- _Tugas_: Ubah bagian yang dimulai dari baris berisi "Task: Pick the Coleslaw (8 oz.) item" sampai baris terakhir dengan mengganti "Instruction" menjadi "Perintah", tanpa mengubah apa pun selain itu. Tulis ulang bagian itu saja.
○ ○ ○ ○ ○
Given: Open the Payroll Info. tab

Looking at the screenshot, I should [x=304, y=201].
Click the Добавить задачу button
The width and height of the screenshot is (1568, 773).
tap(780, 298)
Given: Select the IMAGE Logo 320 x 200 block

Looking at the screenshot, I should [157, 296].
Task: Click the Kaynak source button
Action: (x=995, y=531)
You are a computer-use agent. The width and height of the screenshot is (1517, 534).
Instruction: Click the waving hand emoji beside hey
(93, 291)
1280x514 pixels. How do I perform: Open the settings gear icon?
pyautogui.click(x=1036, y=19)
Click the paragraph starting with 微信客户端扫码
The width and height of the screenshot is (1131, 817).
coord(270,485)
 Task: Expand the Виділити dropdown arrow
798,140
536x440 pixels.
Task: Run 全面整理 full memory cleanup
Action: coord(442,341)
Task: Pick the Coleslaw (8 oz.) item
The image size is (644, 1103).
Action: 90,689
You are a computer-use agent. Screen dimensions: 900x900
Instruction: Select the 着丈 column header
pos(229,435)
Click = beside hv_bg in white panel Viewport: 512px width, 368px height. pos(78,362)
○ ○ ○ ○ ○
- _Jawaban Tertulis_:
Task: Pick the Coleslaw (8 oz.) item
The image size is (644, 1103).
Action: 90,689
You are a computer-use agent. Screen dimensions: 900x900
Perintah: Select the 着丈 column header
pos(229,435)
Click = beside hv_bg in white panel Viewport: 512px width, 368px height. pos(78,362)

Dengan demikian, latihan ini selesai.